(C) 2008 Elsevier Ltd. All rights reserved.”
“The pattern of brain atrophy find more in semantic dementia and its associated cognitive effects have attracted a considerable body of research, but the nature of core impairments remains disputed. A key issue is whether the disease encompasses one neurocognitive network (semantics) or two (language and semantics). In order to address these conflicting perspectives,we conducted a longitudinal investigation of two semantic dementia patients, in which behavioural
performance across a range of measures of language and semantic performance was assessed and interpreted in the context of annually acquired MRI scans. Our results indicated a core semantic impairment in early stages of the disease, associated with atrophy of the inferior, anterior temporal cortex. Linguistic impairments emerged later, and were contingent on atrophy having spread into areas widely believed to subserve core language processes (left posterior perisylvian, inferior frontal and insular cortex). We claim, therefore, that phonological, syntactic and morphological processing deficits in semantic dementia reflect damage to core language areas. Further, we propose that much of the current controversy over the nature of deficits in semantic dementia reflect a tendency in the literature to adopt a static perspective
on what is a progressive disease. An approach in which the relationship between progressive neural changes and behavioural Blasticidin S concentration change over time is carefully mapped, offers a more constraining data-set from which to draw inferences about the relationship between language,
semantics and the brain. (C) 2008 Elsevier Ltd. All rights reserved.”
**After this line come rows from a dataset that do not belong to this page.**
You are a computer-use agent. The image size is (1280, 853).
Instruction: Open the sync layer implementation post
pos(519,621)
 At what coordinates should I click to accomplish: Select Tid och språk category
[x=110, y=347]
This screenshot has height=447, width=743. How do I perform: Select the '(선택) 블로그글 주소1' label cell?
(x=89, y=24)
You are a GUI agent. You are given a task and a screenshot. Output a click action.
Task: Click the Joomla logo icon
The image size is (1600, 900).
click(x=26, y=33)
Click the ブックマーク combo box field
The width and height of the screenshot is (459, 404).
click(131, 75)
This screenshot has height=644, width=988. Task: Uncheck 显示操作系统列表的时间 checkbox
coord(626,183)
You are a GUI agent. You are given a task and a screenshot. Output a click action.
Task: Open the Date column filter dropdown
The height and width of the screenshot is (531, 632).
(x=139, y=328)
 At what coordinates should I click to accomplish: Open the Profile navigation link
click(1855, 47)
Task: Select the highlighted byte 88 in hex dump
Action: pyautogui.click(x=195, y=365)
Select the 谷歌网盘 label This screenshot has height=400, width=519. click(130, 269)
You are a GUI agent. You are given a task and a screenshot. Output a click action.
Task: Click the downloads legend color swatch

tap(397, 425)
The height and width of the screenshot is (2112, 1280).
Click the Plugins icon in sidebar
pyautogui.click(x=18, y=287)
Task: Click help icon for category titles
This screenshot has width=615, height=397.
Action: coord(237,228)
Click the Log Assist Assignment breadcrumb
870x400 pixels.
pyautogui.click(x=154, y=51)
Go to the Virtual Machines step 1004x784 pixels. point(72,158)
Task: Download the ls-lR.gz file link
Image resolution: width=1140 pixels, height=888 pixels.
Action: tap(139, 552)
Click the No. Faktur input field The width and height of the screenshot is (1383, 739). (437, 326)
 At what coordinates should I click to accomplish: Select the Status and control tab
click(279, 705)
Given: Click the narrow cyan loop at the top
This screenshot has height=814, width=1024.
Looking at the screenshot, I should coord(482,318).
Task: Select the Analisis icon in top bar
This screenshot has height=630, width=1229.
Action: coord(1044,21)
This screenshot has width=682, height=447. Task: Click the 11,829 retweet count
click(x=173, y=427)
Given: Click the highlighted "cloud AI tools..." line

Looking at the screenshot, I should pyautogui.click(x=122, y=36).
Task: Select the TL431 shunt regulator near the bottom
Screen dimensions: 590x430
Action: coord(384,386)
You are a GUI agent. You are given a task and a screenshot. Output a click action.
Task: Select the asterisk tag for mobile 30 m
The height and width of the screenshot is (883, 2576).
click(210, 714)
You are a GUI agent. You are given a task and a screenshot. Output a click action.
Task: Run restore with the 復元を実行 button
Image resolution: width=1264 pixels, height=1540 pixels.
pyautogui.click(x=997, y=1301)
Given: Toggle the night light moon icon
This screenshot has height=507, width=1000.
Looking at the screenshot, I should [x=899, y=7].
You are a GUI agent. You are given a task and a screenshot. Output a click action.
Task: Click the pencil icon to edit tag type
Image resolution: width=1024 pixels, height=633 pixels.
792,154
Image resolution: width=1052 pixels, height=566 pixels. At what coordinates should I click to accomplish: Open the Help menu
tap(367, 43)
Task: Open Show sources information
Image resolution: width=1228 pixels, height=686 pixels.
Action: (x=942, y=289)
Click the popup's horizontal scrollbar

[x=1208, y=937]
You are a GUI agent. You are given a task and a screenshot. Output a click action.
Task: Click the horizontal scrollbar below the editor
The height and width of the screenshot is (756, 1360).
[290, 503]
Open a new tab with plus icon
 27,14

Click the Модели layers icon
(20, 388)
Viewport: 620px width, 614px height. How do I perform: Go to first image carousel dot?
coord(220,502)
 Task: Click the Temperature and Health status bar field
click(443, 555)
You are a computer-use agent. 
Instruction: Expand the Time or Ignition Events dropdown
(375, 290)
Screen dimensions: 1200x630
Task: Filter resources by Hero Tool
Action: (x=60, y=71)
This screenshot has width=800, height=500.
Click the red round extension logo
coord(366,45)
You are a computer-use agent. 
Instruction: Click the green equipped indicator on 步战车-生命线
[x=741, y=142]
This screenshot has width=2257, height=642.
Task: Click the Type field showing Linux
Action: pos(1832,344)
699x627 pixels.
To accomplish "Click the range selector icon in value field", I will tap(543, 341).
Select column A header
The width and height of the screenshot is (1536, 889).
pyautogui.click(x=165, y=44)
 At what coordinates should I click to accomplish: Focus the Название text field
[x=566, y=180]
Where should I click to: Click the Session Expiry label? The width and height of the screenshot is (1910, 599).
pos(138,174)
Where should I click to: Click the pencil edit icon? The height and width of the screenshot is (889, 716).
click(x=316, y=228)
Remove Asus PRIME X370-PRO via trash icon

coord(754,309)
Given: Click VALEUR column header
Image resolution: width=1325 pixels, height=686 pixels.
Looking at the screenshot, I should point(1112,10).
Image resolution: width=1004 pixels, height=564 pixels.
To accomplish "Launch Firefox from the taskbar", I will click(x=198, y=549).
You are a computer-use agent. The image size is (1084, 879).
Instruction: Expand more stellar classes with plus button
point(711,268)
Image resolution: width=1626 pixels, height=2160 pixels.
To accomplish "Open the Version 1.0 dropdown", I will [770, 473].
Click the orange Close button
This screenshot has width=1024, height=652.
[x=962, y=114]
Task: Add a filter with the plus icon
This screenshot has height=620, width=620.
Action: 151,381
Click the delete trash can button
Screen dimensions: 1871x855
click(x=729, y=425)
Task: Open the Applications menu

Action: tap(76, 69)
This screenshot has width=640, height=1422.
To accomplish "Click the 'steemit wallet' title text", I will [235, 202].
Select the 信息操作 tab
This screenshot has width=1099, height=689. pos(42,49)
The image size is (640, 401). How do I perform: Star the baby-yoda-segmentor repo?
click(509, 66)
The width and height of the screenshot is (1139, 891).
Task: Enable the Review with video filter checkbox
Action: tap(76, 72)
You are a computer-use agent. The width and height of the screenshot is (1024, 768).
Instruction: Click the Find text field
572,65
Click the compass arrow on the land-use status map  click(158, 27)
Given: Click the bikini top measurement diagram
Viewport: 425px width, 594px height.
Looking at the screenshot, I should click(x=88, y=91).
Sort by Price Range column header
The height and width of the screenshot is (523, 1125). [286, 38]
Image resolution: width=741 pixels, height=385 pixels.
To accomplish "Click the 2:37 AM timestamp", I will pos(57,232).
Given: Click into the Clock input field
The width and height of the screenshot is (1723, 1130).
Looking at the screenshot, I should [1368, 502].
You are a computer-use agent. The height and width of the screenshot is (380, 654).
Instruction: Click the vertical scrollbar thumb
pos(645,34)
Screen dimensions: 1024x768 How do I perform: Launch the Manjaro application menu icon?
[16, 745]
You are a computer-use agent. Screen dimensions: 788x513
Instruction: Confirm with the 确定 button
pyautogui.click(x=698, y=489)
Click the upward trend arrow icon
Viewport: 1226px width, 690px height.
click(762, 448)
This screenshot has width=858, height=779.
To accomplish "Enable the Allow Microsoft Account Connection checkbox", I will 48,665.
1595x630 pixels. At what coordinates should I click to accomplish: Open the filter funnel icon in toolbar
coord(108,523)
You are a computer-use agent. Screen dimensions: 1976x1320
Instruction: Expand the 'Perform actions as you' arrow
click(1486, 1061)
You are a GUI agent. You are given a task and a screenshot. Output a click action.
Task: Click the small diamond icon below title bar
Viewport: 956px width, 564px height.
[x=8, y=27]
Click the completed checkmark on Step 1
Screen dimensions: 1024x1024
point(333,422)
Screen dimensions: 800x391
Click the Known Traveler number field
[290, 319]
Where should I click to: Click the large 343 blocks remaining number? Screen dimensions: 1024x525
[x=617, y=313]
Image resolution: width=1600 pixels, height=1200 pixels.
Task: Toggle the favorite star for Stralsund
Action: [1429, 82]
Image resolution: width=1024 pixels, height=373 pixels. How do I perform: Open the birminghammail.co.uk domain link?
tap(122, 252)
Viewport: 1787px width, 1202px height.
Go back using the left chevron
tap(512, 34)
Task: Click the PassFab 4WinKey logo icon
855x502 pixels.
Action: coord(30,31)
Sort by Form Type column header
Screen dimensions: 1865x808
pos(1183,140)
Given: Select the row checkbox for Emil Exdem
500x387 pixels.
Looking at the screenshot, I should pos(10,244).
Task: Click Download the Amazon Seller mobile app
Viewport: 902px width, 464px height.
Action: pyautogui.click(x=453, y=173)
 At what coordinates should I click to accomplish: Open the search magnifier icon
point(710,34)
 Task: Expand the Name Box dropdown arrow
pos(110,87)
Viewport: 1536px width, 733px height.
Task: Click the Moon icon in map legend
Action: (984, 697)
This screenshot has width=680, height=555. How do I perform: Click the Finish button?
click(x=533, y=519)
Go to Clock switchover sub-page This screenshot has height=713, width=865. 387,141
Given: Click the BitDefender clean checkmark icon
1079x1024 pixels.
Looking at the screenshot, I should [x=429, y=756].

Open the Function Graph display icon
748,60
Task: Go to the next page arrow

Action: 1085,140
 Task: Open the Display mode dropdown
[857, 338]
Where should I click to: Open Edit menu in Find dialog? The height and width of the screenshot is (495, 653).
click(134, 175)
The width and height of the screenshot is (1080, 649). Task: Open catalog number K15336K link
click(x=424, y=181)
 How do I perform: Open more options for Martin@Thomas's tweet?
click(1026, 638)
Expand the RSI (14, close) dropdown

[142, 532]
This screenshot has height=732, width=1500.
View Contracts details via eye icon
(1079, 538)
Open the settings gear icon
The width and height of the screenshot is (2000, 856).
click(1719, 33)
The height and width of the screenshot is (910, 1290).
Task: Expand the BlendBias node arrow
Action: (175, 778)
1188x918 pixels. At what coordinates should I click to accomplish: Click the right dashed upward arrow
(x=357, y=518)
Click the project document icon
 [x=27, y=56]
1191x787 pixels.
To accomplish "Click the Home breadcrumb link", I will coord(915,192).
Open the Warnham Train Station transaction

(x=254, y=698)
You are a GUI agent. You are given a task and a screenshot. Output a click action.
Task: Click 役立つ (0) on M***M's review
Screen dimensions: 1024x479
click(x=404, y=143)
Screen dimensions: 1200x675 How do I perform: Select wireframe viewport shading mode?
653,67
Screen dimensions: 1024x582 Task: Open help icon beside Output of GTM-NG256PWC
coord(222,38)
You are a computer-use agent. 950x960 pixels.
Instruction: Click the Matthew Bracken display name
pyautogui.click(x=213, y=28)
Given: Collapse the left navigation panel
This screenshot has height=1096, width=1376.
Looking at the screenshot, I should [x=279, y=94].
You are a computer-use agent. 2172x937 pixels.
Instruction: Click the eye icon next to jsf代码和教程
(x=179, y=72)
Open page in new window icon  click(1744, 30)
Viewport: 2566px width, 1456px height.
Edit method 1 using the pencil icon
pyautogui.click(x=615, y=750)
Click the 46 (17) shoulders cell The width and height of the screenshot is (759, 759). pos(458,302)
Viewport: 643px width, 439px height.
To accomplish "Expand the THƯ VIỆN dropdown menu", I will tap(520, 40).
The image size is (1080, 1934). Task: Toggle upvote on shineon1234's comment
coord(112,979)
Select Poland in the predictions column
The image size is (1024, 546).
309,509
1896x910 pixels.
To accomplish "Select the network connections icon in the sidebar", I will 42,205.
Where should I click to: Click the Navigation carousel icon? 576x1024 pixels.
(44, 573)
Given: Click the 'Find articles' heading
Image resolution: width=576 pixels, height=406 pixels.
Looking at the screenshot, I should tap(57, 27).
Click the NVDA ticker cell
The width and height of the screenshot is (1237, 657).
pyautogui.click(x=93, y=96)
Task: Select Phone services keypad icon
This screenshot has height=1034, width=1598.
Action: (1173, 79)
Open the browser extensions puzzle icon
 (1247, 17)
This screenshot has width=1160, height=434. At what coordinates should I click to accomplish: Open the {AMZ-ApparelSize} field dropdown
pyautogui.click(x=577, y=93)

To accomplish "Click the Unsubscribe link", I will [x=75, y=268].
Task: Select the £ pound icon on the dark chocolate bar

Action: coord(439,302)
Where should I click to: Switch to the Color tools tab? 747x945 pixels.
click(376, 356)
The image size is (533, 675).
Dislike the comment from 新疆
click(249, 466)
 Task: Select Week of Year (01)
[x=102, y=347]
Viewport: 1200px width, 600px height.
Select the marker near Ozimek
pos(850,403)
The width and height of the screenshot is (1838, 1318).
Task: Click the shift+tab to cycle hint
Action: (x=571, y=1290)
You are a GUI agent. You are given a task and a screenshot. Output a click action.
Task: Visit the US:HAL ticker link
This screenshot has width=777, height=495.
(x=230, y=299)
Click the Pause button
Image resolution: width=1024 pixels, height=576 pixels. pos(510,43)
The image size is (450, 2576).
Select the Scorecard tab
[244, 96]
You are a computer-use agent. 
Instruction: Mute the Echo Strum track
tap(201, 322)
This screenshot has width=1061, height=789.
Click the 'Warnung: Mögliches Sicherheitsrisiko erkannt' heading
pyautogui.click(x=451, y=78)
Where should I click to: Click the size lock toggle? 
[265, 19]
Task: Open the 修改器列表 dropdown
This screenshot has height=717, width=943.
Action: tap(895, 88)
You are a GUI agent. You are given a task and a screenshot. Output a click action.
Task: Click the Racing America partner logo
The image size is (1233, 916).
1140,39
“Attention and awareness are intimately related concepts. Nevertheless, the two phenomena are empirically dissociable: visuo-spatial attention can act in the absence of visual awareness. We used magnetoencephalography (MEG) to record cortical neural activity from hemianopic patient GY while he performed a peripheral tetracosactide orientation-discrimination task in the context of an attention-cueing paradigm. The luminance contrast of target stimuli was set at GY’s threshold for reports of awareness (a feeling “”that something happened”" in his blind visual field). GY’s accuracy was significantly greater than chance and comparable, with or without awareness. GY was significantly faster to respond correctly on valid-cue versus invalid-cue trials, even in the absence of awareness, confirming the action of visuo-spatial attention in the absence of awareness. Time-frequency analysis of spectral power in the gamma frequency range (30-90 Hz), averaged over left parieto-occipital sensors, revealed effects of cue-validity independent of reported awareness, and effects of awareness independent of cue-validity.